The expected output is exactly the lines below, starting at the line with "ポイントを使う (384, 2453)" and ending at the line with "Youth Opportunities (889, 1824)", both included; no other line belongs in it.
#####
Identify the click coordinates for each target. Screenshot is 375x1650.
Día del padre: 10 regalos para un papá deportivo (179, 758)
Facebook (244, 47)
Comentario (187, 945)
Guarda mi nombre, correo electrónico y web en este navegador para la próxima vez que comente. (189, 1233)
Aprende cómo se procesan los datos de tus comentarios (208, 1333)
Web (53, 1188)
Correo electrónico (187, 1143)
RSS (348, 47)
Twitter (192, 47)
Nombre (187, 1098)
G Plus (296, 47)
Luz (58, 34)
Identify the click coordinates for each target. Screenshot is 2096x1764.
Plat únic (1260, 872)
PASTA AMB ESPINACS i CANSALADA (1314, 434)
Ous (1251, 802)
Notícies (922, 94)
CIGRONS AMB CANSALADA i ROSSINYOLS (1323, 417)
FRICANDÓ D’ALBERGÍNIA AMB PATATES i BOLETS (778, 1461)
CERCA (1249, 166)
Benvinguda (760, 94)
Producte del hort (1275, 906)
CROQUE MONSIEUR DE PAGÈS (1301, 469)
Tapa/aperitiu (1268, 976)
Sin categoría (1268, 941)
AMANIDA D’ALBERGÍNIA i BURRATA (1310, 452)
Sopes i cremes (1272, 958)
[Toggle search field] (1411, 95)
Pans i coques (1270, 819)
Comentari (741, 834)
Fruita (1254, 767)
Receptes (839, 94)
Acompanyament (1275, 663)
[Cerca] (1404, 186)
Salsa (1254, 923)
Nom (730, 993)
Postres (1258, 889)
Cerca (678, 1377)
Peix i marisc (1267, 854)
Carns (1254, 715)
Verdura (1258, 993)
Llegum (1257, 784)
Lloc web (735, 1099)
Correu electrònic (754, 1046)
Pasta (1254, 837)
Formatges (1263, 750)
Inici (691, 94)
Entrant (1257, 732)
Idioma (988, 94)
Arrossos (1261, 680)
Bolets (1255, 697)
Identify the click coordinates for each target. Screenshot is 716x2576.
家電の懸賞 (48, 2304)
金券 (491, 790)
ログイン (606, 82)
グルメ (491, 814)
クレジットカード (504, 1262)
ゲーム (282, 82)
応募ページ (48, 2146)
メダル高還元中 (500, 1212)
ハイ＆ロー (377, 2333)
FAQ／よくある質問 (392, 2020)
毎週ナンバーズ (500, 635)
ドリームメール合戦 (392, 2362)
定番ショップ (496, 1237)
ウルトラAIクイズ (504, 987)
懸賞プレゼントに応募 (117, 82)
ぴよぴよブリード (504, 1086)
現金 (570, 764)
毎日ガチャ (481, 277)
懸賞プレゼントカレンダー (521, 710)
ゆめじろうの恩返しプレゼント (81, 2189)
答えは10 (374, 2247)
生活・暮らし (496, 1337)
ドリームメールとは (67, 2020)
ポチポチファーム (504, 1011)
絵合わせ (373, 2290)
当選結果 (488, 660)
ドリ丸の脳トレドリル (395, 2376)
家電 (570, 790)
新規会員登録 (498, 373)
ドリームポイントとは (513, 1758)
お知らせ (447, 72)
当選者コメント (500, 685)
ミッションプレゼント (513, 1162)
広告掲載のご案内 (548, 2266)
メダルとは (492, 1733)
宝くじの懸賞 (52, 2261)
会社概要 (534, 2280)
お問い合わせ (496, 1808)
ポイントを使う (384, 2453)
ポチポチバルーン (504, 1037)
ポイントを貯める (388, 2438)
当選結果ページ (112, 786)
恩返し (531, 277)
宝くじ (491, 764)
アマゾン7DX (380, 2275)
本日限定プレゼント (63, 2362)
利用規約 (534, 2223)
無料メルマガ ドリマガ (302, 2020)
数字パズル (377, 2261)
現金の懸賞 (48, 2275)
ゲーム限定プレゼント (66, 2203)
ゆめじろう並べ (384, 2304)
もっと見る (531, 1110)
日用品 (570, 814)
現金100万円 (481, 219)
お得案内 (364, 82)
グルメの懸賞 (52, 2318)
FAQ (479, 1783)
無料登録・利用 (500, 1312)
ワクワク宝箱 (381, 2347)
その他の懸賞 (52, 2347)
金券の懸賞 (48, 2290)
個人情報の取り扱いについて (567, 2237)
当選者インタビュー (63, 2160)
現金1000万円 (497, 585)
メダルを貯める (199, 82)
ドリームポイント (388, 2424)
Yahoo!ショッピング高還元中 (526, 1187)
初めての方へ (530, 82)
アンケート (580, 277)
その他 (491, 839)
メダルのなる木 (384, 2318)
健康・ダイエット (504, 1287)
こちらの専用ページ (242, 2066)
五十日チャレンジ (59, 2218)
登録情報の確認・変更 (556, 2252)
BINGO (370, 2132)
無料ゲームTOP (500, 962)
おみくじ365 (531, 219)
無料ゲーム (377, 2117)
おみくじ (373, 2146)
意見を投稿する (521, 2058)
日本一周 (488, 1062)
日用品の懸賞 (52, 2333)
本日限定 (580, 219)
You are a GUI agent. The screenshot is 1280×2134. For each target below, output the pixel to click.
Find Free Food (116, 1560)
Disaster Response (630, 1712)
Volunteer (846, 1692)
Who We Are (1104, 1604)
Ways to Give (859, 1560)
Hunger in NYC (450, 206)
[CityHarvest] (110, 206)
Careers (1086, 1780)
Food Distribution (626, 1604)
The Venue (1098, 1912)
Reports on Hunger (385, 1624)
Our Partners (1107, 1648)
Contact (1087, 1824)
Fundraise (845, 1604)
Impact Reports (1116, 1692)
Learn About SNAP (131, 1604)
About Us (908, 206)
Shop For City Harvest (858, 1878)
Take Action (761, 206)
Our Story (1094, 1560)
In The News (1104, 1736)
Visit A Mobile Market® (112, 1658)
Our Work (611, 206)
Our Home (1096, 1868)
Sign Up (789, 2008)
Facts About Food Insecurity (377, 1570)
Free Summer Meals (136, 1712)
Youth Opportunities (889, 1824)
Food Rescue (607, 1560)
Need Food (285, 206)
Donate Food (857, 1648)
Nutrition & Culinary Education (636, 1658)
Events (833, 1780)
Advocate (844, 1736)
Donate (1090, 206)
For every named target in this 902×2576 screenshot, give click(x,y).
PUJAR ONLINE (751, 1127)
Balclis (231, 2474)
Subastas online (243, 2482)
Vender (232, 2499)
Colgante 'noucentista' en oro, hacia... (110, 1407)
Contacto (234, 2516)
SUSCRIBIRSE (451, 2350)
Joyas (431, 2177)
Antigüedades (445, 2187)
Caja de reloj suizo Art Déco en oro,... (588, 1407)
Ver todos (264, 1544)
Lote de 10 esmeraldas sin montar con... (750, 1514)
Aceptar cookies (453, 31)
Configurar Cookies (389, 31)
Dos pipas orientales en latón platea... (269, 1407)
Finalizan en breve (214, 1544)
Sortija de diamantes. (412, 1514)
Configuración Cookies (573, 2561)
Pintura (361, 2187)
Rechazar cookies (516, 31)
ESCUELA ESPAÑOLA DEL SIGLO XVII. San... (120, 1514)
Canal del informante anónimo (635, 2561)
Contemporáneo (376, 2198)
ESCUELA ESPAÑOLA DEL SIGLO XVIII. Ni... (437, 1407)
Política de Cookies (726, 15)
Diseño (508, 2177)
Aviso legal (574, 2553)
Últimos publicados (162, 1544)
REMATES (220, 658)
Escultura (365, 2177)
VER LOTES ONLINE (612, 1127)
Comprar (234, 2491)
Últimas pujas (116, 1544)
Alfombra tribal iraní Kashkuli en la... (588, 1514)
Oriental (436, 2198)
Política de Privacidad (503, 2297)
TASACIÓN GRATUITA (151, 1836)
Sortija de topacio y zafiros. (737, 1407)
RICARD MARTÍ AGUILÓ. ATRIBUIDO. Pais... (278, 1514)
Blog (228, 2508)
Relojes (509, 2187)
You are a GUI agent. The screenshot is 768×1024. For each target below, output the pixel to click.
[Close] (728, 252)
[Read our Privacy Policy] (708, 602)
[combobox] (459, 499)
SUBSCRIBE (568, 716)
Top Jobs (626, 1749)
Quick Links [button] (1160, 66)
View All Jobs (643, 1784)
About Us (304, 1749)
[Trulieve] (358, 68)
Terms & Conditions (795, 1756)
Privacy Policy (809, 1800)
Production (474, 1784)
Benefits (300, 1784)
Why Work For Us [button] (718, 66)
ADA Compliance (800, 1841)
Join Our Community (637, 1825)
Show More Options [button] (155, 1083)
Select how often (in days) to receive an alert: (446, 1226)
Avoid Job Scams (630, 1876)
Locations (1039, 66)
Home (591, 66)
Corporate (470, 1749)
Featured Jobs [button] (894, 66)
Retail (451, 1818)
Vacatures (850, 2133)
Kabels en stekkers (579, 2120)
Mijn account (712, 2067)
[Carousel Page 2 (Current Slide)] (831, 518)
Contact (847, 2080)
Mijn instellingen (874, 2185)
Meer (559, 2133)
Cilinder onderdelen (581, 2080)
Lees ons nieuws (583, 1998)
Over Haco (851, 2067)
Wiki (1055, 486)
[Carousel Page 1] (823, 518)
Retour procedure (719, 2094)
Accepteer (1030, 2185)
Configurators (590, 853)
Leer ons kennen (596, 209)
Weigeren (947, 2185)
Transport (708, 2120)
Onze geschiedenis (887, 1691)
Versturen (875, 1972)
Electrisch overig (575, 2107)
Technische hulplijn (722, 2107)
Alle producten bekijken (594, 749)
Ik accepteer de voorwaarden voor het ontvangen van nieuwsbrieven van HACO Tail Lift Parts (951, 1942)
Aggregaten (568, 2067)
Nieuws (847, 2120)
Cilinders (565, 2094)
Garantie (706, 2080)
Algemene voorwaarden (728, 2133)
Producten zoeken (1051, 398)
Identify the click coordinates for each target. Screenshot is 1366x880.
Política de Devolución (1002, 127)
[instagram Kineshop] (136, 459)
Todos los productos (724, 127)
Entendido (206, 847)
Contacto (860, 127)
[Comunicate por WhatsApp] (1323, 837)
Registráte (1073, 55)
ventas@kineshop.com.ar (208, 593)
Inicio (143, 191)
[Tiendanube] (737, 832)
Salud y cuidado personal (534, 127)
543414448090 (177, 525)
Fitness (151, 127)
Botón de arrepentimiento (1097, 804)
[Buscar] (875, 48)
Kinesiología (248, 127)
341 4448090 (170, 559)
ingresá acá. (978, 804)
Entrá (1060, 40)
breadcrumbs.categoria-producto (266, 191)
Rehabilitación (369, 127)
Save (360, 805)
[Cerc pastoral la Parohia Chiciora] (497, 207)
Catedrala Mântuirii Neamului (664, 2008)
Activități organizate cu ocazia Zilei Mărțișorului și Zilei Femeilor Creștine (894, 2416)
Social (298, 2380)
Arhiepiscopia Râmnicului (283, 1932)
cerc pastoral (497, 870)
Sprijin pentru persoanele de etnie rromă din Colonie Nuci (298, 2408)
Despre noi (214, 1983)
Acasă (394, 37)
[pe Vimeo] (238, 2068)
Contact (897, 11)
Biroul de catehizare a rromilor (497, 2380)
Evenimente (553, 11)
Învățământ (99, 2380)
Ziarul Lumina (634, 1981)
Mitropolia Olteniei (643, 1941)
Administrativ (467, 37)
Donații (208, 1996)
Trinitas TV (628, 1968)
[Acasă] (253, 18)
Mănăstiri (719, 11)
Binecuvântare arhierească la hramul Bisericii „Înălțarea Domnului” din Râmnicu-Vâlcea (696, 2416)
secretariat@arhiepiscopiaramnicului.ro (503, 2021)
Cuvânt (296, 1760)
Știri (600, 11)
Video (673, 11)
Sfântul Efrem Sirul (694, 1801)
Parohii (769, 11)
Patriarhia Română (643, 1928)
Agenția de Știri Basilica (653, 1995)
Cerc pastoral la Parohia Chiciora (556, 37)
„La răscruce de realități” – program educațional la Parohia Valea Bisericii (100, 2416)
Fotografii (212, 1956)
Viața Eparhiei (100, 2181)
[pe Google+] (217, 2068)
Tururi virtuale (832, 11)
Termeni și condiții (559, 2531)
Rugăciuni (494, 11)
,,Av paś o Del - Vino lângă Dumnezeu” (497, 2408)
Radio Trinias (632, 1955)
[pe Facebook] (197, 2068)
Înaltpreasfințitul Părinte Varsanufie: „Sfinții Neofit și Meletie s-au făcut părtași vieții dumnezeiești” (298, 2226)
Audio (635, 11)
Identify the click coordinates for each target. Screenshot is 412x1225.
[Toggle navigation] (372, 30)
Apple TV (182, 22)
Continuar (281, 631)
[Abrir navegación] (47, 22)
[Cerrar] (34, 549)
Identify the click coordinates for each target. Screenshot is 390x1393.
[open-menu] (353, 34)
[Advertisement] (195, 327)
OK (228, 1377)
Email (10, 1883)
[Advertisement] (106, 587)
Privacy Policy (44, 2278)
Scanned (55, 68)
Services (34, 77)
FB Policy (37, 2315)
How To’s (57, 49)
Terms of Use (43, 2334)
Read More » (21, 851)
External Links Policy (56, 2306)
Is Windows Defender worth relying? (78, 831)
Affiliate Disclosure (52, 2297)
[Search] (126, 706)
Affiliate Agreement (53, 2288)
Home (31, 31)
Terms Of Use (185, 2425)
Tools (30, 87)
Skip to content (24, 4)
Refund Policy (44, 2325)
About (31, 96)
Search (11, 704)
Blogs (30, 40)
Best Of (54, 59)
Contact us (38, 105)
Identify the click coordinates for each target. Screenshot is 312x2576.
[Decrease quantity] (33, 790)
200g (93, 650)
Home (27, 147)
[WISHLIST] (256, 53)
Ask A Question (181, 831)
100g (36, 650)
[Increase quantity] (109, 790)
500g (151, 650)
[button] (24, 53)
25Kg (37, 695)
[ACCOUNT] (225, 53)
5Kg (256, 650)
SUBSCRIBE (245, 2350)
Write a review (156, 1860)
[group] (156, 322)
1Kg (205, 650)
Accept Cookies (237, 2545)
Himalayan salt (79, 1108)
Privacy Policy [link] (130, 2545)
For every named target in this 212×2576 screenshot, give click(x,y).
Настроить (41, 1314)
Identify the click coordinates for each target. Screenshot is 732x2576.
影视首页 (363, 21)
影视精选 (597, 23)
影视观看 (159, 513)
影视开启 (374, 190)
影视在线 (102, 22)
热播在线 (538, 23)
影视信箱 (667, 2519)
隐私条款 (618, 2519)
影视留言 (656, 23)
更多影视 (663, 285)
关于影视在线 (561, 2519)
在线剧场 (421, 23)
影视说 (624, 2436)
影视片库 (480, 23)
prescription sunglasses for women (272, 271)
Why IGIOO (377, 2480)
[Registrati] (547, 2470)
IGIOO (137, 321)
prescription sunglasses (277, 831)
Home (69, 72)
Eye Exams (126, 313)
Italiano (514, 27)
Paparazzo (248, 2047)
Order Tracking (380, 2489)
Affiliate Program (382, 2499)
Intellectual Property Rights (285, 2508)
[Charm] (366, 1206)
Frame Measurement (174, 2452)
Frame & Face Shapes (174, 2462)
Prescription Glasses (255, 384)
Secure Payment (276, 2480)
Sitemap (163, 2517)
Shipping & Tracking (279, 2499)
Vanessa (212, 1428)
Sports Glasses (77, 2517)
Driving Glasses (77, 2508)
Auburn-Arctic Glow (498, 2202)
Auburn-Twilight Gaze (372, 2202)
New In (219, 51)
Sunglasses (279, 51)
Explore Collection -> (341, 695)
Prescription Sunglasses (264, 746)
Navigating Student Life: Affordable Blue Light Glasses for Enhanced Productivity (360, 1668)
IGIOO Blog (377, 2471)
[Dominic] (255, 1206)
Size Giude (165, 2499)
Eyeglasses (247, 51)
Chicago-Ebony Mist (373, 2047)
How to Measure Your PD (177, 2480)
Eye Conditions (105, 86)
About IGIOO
#####
:: RESPONSE TO THIS EXERCISE ::
ポイントを使う (384, 2453)
ポチポチバルーン (504, 1037)
ポイントを貯める (388, 2438)
当選結果ページ (112, 786)
恩返し (531, 277)
宝くじ (491, 764)
アマゾン7DX (380, 2275)
本日限定プレゼント (63, 2362)
利用規約 (534, 2223)
無料メルマガ ドリマガ (302, 2020)
数字パズル (377, 2261)
現金の懸賞 (48, 2275)
ゲーム限定プレゼント (66, 2203)
ゆめじろう並べ (384, 2304)
もっと見る (531, 1110)
日用品 (570, 814)
現金100万円 (481, 219)
お得案内 (364, 82)
グルメの懸賞 (52, 2318)
FAQ (479, 1783)
無料登録・利用 (500, 1312)
ワクワク宝箱 (381, 2347)
その他の懸賞 (52, 2347)
金券の懸賞 (48, 2290)
個人情報の取り扱いについて (567, 2237)
当選者インタビュー (63, 2160)
現金1000万円 (497, 585)
メダルを貯める (199, 82)
ドリームポイント (388, 2424)
Yahoo!ショッピング高還元中 (526, 1187)
初めての方へ (530, 82)
アンケート (580, 277)
その他 (491, 839)
メダルのなる木 (384, 2318)
健康・ダイエット (504, 1287)
こちらの専用ページ (242, 2066)
五十日チャレンジ (59, 2218)
登録情報の確認・変更 (556, 2252)
BINGO (370, 2132)
無料ゲームTOP (500, 962)
おみくじ365 (531, 219)
無料ゲーム (377, 2117)
おみくじ (373, 2146)
意見を投稿する (521, 2058)
日本一周 (488, 1062)
日用品の懸賞 (52, 2333)
本日限定 (580, 219)
You are a GUI agent. The screenshot is 1280×2134. For each target below, output the pixel to click.
Find Free Food (116, 1560)
Disaster Response (630, 1712)
Volunteer (846, 1692)
Who We Are (1104, 1604)
Ways to Give (859, 1560)
Hunger in NYC (450, 206)
[CityHarvest] (110, 206)
Careers (1086, 1780)
Food Distribution (626, 1604)
The Venue (1098, 1912)
Reports on Hunger (385, 1624)
Our Partners (1107, 1648)
Contact (1087, 1824)
Fundraise (845, 1604)
Impact Reports (1116, 1692)
Learn About SNAP (131, 1604)
About Us (908, 206)
Shop For City Harvest (858, 1878)
Take Action (761, 206)
Our Story (1094, 1560)
In The News (1104, 1736)
Visit A Mobile Market® (112, 1658)
Our Work (611, 206)
Our Home (1096, 1868)
Sign Up (789, 2008)
Facts About Food Insecurity (377, 1570)
Free Summer Meals (136, 1712)
Youth Opportunities (889, 1824)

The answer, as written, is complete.